Passage provided:
┄┄┄┄┄┄┄┄┄┄

They aren’t always the silver bullet and will never completely replace human expertise, but they do massively narrow the research funnel, saving, time, effort and, most crucially, countless phone calls. If every adviser used an affordability tool then that might get more people the home they want, as there are a great many scenarios that often yield unexpected results with lenders you may not imagine being the best outcome.

Finally, and most crucially from an adoption point of view, is mortgage connectivity – the ability to submit an application with a quick click.

A real time-saver and potentially the answer for last-minute rate withdrawals. This has been long promised and is finally gathering some real traction.

It’s great to see the main protagonists – Iress, Mortgage Brain and Twenty7Tec – collaborating to help drive this forward. Together, the message is far stronger, and we are now seeing more lenders make this functionality available.

┄┄┄┄┄┄┄┄┄┄

Material:
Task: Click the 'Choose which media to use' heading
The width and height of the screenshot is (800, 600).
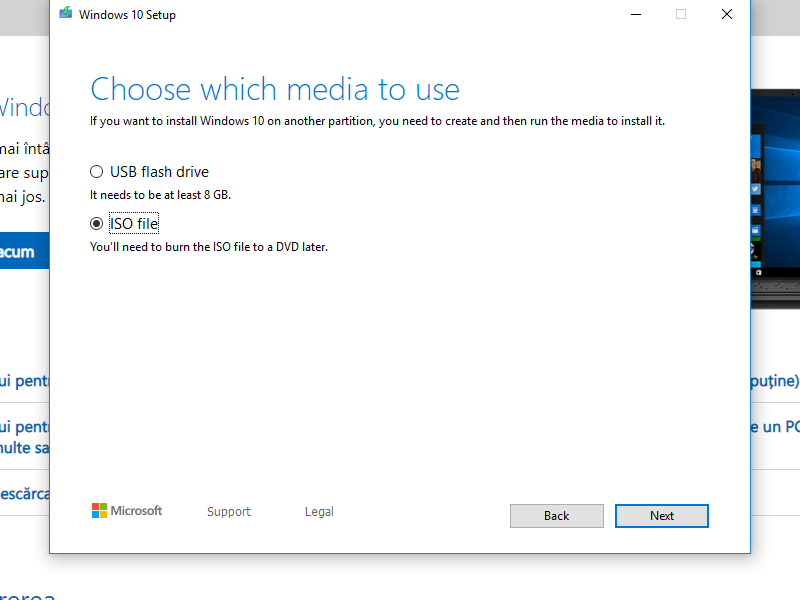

┄┄┄┄┄┄┄┄┄┄

Aim 1: Name every company the passage on mortgage technology identifies as a main protagonist in driving mortgage connectivity forward.
Aim 2: Write the next part of the passage on mortgage technology, picking up after its final sentence.

Written reply 1: Iress, Mortgage Brain, Twenty7Tec

Written reply 2:
 

Usage leads to progress

What is crucial now is advisers engaging with these processes and adopting them into their business. The greater the usage, the more this will be prioritised and progressed.

It is now incumbent on the technology providers to remain transparent about demonstrating what stage they’re at with each lender. If we can have absolute clarity on who you can do a decision in principle (DIP), full mortgage application (FMA) or obtain case tracking with, then this will encourage more adviser engagement.

It is then over to the advisers in our market to save themselves time by making the next big step, adoption.